For a full list of BASHing data blog posts, see the index page.

Comparing fields across two tables

It's a shell-user's axiom: if you find yourself typing certain commands again and again, script them.

The data-auditing job I was doing (again and again) was to compare the same field in two different tab-separated tables, looking for differences in the "same" data items. Below are two example tables. This is "fileA":

localID	lastName	firstName	email
RolKiC0h	Albrecht	Rosie	albrecht@yahoo.com
k1QZrQIu	Laursdatter	Zeynep	zeyneplaursdatter@gmail.com
TRcdUSJC	Torres	Alex	alextorres@gmail.com
9dYfqWpZ	Fournier	Malo	malo.fournier@gmail.com
MDCZit6k	Rault	Alpinien	alpinienrault@laposte.net
ueJ7isSW	Yildirim	Aaron	aaron.yildirim@yahoo.com
rVoJHkp0	Martinez	Enrique	martinez@telefonica.es
CjJuijEO	Osińska	Marta	osinska@poczta.onet.pl

and this is "fileB":

donation	email	localID
5	sagalundquist@hotmail.se	DEn1MoBz
10	zeyneplaursdatter@gmail.com	k1QZrQIu
15	aaron.yildirim@yahoo.com	ueJ7isSW
10	emartinez2129@gmail.com	rVoJHkp0
20	alpinienrault@laposte.net	MDCZit6k
10	malo.fournier@gmail.com	9dYfqWpZ
10	saunier@free.fr	AjO6M0Tx
15	albrechtrosie4@gmail.com	RolKiC0h

The fake names and emails are modified (in part) from the wonderful datafairy website. The localIDs were built with head -n3 /dev/urandom | tr -cd '[:alnum:]' | cut -c -8.

Each person in these tables has a unique localID. The question is, is the person's email address different in the two files? With these two tables, you can answer that question just by looking (there are two changes of email address), but the files I audit might have 100+ fields and several million records. Finding differences by eye is out of the question. To look for differences between large files I use a 3-step strategy, described below.

Pick and check a unique identifier (UI) field. In the example, the localID field will do this job. Unfortunately, in some of the data tables I audit, the "unique" ID isn't unique at all because of duplication or pseudo-duplication of records. After selecting a candidate UI field, I always check it for uniqueness. I first get a numbered list of fields from the header line of each table

and then use the field numbers to cut out the UI fields (here, localID) from the two tables and check them for uniqueness. If the line count of duplicates is greater than zero in either table, I try to fix the duplication or pseudo-duplication problem before going any further. Note also that the name of the UI field is the same in the examples, but it might be different in the two tables I'm comparing in an audit.

DATASET EXTRACT -
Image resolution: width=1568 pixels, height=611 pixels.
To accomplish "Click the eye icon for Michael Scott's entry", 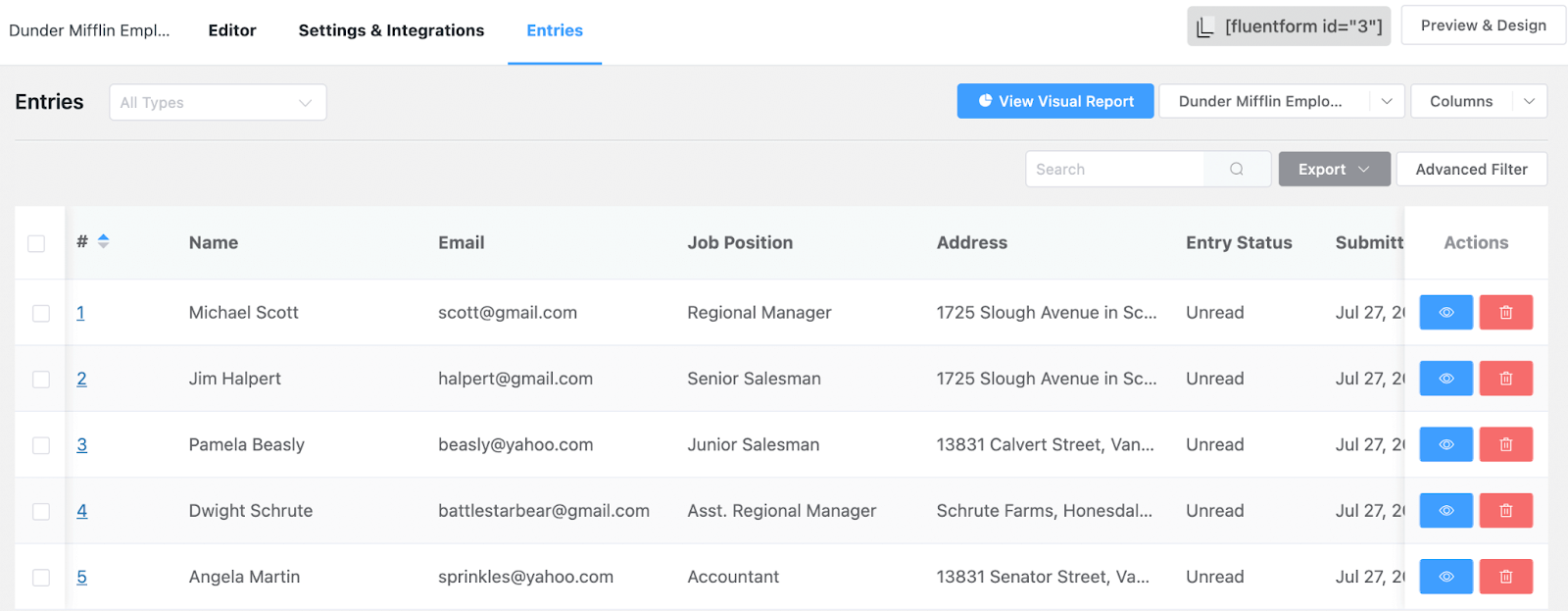I will pyautogui.click(x=1446, y=313).
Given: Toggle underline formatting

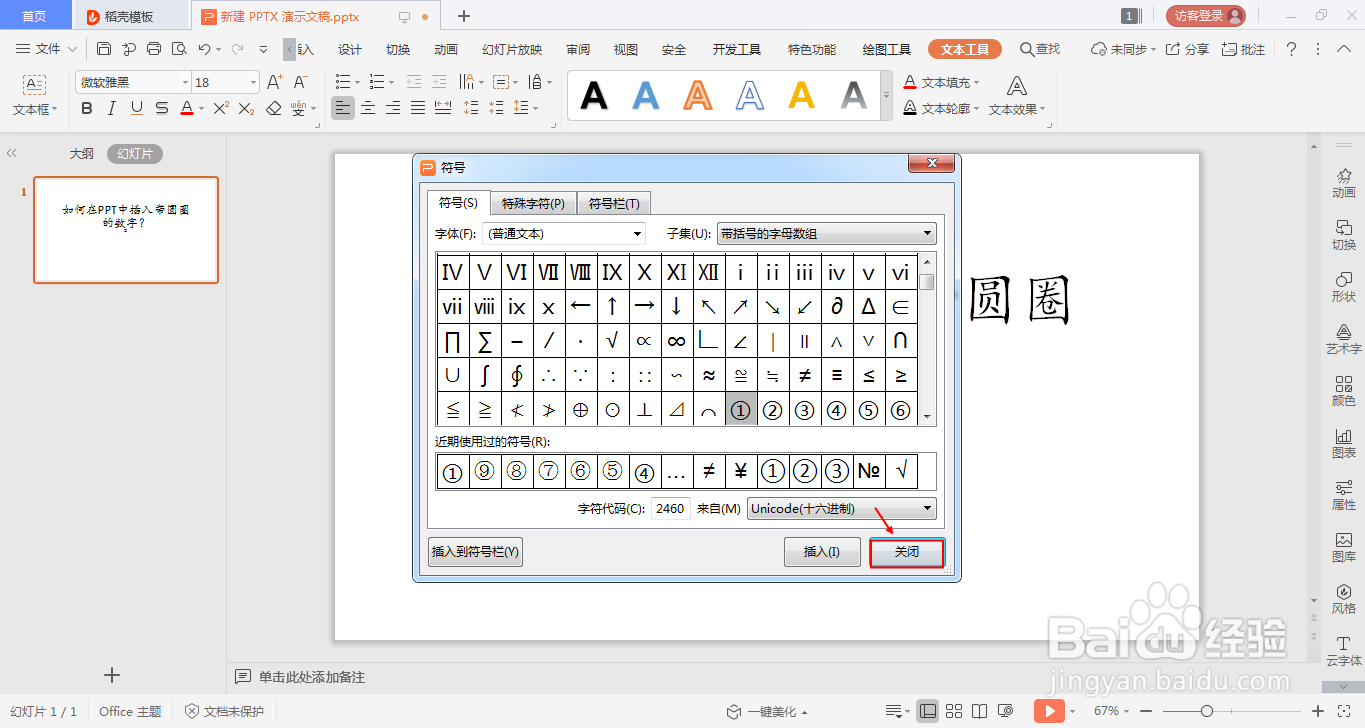Looking at the screenshot, I should (136, 108).
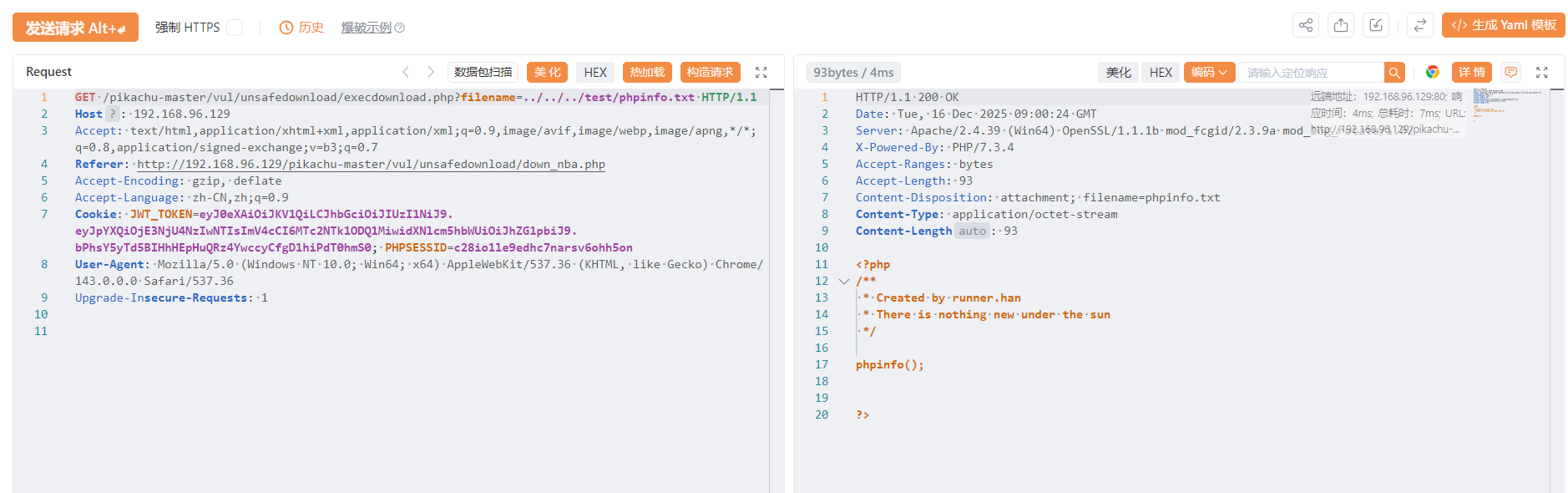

WHAT IS ASKED - In the blog post above on comparing fields across two tables, reproduce the stretch from "The fake names" through "-cd '[:alnum:]' | cut -c -8." word for word.

OUTPUT FOR THIS TASK -
The fake names and emails are modified (in part) from the wonderful datafairy website. The localIDs were built with head -n3 /dev/urandom | tr -cd '[:alnum:]' | cut -c -8.